Kanclerz Angela Merkel (CDU) udała się z wizytą do Saksonii, gdzie przywitał ją tłum wściekłych demonstrantów. W czwartek po południu, gdy przyjechała kanclerz, w okolicy Landtagu zebrało się ok. 300 zwolenników Pegidy i AfD. Zwyzywali oni Angelę Merkel m.in. jako „zdrajczynię narodu”.
Jak poinformował rzecznik policji w Dreźnie, nieznani sprawcy rzucili w okolicy Landtagu dwie ampułki z nieprzyjemnie pachnącą substancją. Najprawdopodobniej był to kwas masłowy.

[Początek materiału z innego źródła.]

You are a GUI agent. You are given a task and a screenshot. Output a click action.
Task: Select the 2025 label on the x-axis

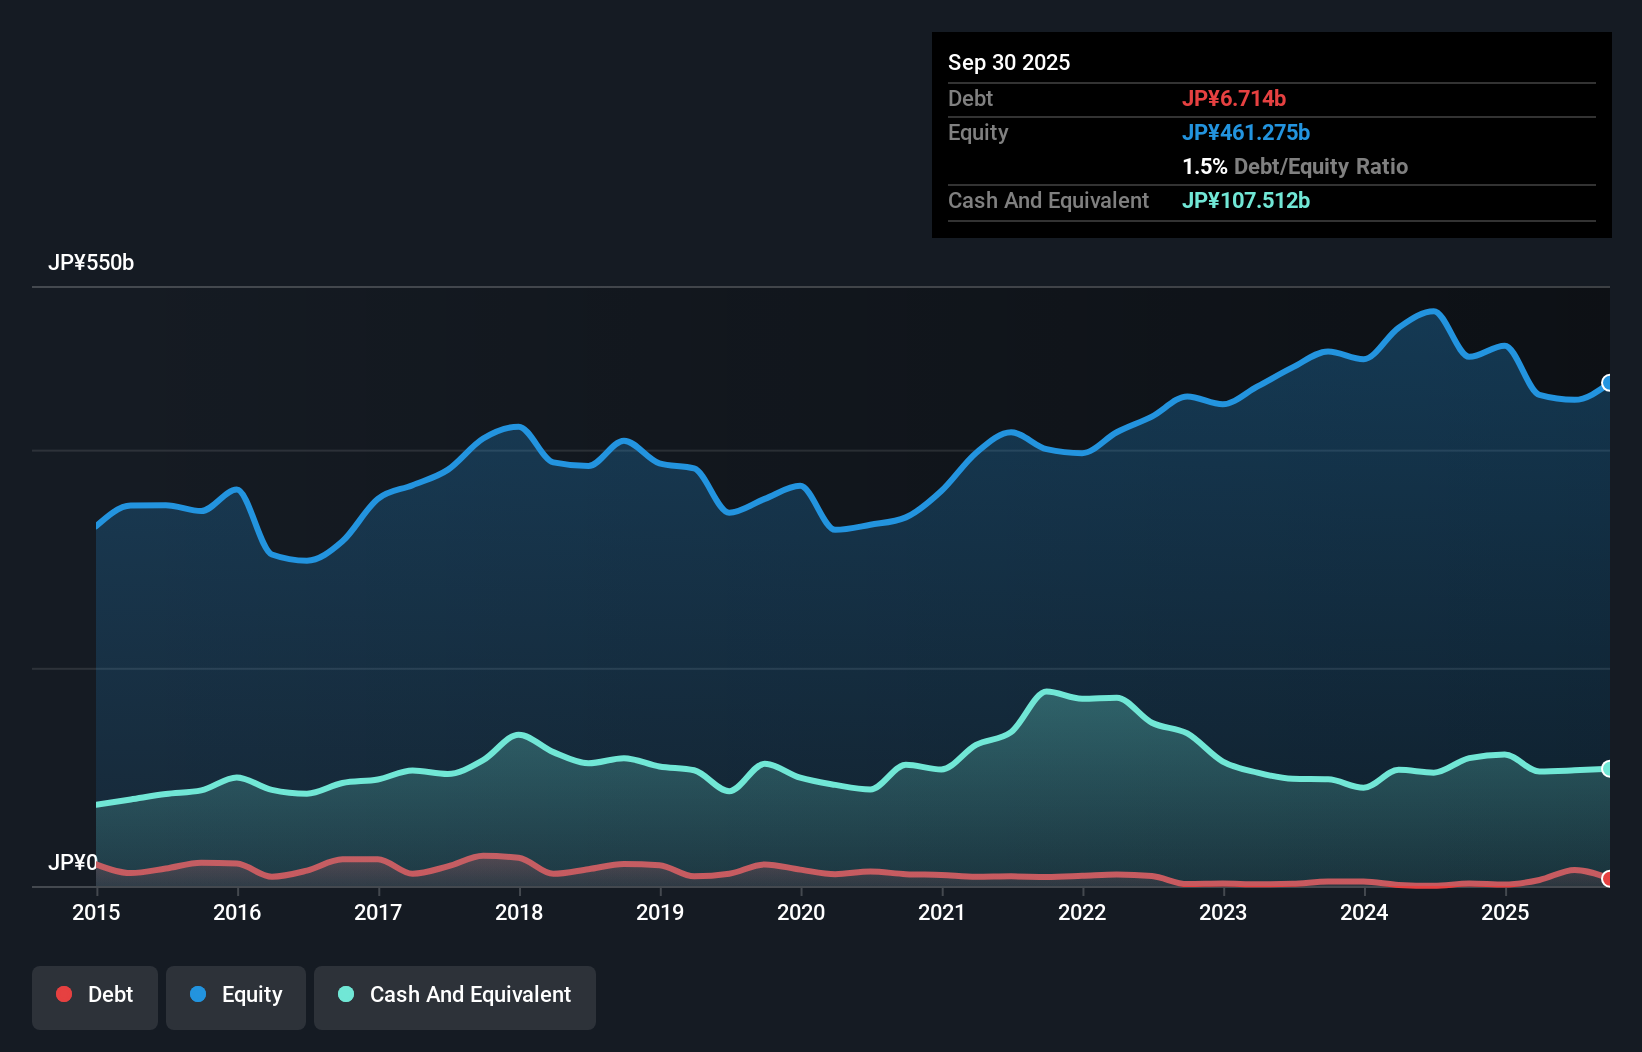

Poniżej moment przywitania Merkel przez prezydenta parlamentu Martina Rößlera:
Bundeskanzlerin Dr. Angela Merkel wird bei ihrem Besuch im Sächsischen Landtag in #Dresden von Parlamentspräsident Dr. Matthias Rößler begrüßt. pic.twitter.com/RbTNJWAy7e
— Sächsischer Landtag (@sax_lt) 16. August 2018
Policja prowadzi teraz dochodzenie w sprawie próby uszkodzenia ciała. Jako pierwsze poinformowało o całym zajściu Radio Dresden. Jednak jak wynika z obserwacji reporterów, zapach był wyczuwalny jedynie z bardzo bliskiej odległości i nie wyrządził żadnej szkody.
Angela Merkel wypowiadała się wcześniej przy okazji wizyty u producenta maszyn Trumpfa na temat krytyki. Przed pracownikami w Neukirch przyznała, że krytyka ma w sobie coś dobrego, ponieważ wprowadza lekki niepokój. Ważne jest jednak, aby wykorzystać ją konstruktywnie. Społeczeństwo powinno mieć tu wyczucie sytuacji.
Angeli Merkel podczas wizyty towarzyszył premier Saksonii Michael Kretschmer (CDU). Po odwiedzeniu przedsiębiorstwa, kanclerz pojechała dalej do Drezna, aby spotkać się tam z frakcją polityczną Landtagu CDU.